In [None]:
# !pip install dowhy
# !pip install dowhy==0.8
# !pip install dask[dataframe]
# !sudo apt-get install graphviz graphviz-dev
# !sudo apt-get install build-essential
# !pip install pygraphviz

In [None]:
from copy import deepcopy

import numpy as np
import pandas as pd
from scipy import stats

from sklearn.metrics import mean_absolute_percentage_error

import dowhy
from dowhy import CausalModel

from sklearn.linear_model import LinearRegression, LogisticRegression, LassoCV
from sklearn.ensemble import RandomForestRegressor, GradientBoostingRegressor

from lightgbm import LGBMRegressor, LGBMClassifier

import networkx as nx

from tqdm import tqdm

import matplotlib.pyplot as plt
plt.style.use('fivethirtyeight')

import graphviz

In [None]:
dowhy.__version__

'0.8'

In [None]:
earnings_data = pd.read_csv('./data/ml_earnings.csv')
earnings_data.head(5)

Unnamed: 0,age,took_a_course,earnings
0,19,False,110579.0
1,28,False,142577.0
2,22,True,130520.0
3,25,True,142687.0
4,24,False,127832.0


In [None]:
earnings_data.shape

(200, 3)

# Biased or Naive Estimate on Taking a course on Earnings

In [None]:
earnings_data.groupby(['age', 'took_a_course']).mean()

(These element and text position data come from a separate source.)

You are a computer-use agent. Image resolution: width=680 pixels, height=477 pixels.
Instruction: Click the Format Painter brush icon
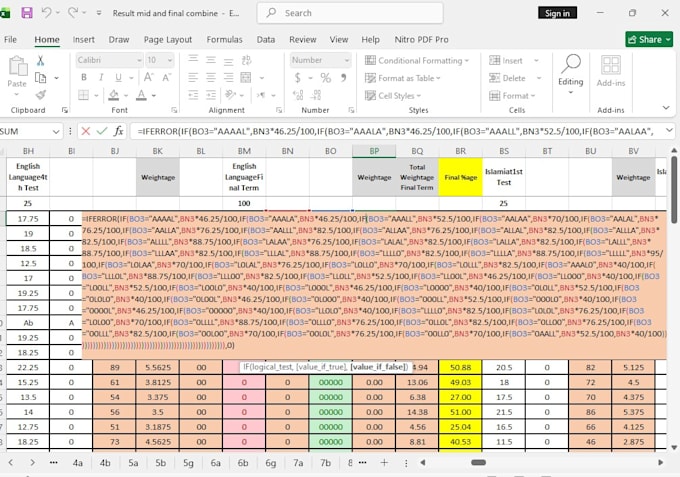tap(41, 95)
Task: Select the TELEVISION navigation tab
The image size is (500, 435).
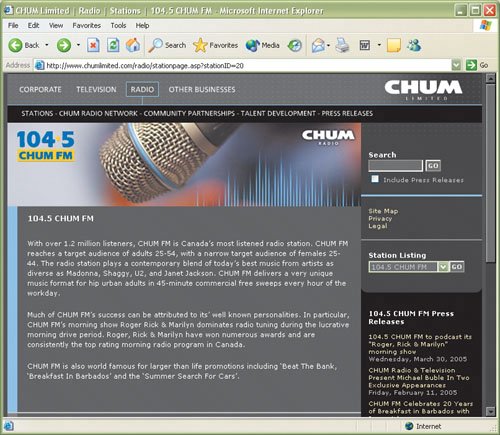Action: (96, 89)
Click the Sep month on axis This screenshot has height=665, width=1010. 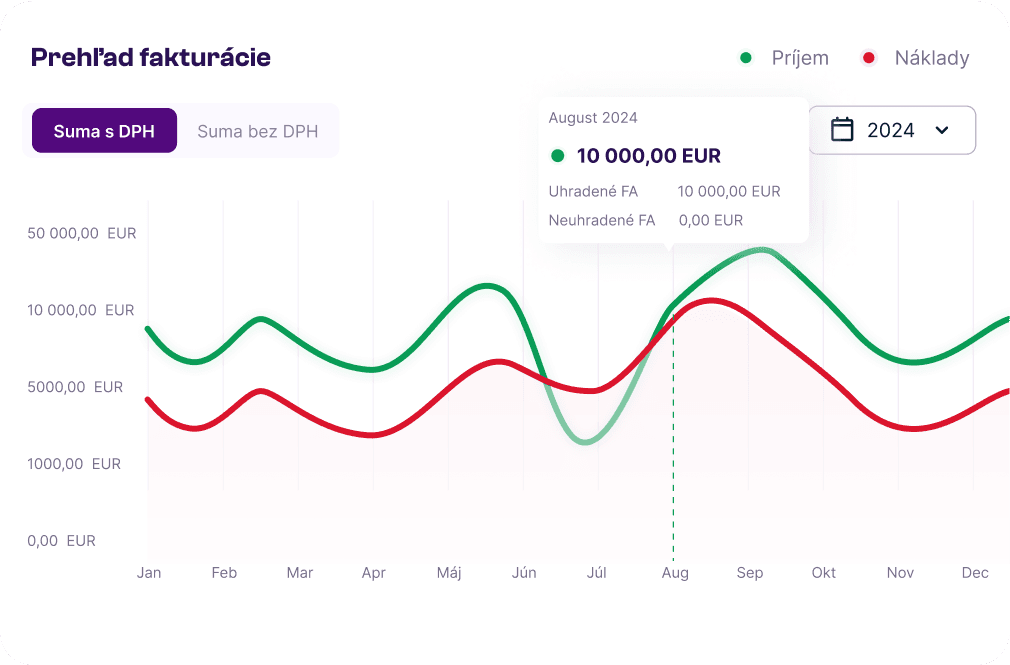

Unnamed: 0_level_0,Unnamed: 1_level_0,earnings
age,took_a_course,Unnamed: 2_level_1
19,False,111110.875
19,True,123488.0
20,False,115227.142857
20,True,125633.285714
21,False,117114.9
21,True,130155.0
22,False,120226.363636
22,True,131437.222222
23,False,124460.9
23,True,134654.333333


you can see that for some age groups
(for instance, 36 or 38), there are observations only for one of the values of the treatment. This means
that we won’t be able to compute the exact effects for these groups. We’ll leave it to our matching
estimator to handle this



let’s compute the naïve estimate of the causal effect of training
on earnings using the treatment and control group means

In [None]:
took_course_mean = earnings_data.groupby(['took_a_course'])['earnings'].mean()
took_course_mean

Unnamed: 0_level_0,earnings
took_a_course,Unnamed: 1_level_1
False,140680.508065
True,147376.078947


In [None]:
treatment_avg = took_course_mean.loc[True,]
control_avg = took_course_mean.loc[False,]
naive_att = treatment_avg - control_avg
naive_att

6695.570882852306

Naive estimate suggest that taking course increase the earnings by 6695 USD

# Unbiased estimate of effect on taking on course on earnings using approximate matching estimate

### Step #1: representing the problem as a graph

In [None]:
nodes = ['took_a_course', 'earnings', 'age']
edges = [
    ('took_a_course', 'earnings'),
    ('age', 'took_a_course'),
    ('age', 'earnings')
]

In [None]:
# Generate the GML graph
gml_string = 'graph [directed 1\n'

for node in nodes:
    gml_string += f'\tnode [id "{node}" label "{node}"]\n'

for edge in edges:
    gml_string += f'\tedge [source "{edge[0]}" target "{edge[1]}"]\n'

gml_string += ']'

In [None]:
# Instantiate the CausalModel
model = CausalModel(
    data=earnings_data,
    treatment='took_a_course',
    outcome='earnings',
    graph=gml_string
)

In [None]:
model.view_model()

### Step 2 – getting the estimand

In [None]:
# Get the estimand
estimand = model.identify_effect()

print(estimand)

Estimand type: nonparametric-ate

### Estimand : 1
Estimand name: backdoor
Estimand expression:
       d                         
────────────────(E[earnings|age])
d[took_a_course]                 
Estimand assumption 1, Unconfoundedness: If U→{took_a_course} and U→earnings then P(earnings|took_a_course,age,U) = P(earnings|took_a_course,age)

### Estimand : 2
Estimand name: iv
No such variable(s) found!

### Estimand : 3
Estimand name: frontdoor
No such variable(s) found!



### Step 3 – computing the effect

In [None]:
# Get estimate (Matching)
estimate = model.estimate_effect(
    identified_estimand=estimand,
    method_name='backdoor.distance_matching',
    target_units='ate',
    method_params={'distance_metric': 'minkowski', 'p': 2})

distance_matching


Let's break down the components:
`estimate = model.estimate_effect(...)`: This calls the `estimate_effect` method of the `CausalModel` object, which is responsible for computing the causal effect.
`identified_estimand=estimand`: This specifies the estimand that was previously identified using the `identify_effect` method. The estimand defines the target causal quantity we want to estimate (e.g., average treatment effect).
`method_name='backdoor.distance_matching'`: This specifies the estimation method to be used. In this case, it's a backdoor adjustment using distance matching. This means we're trying to estimate the causal effect by comparing treated and control units that are similar in terms of their observed covariates (confounders).
`target_units='ate'`: This indicates that we want to estimate the average treatment effect (ATE), which is the overall causal effect of the treatment on the outcome across all units in the population.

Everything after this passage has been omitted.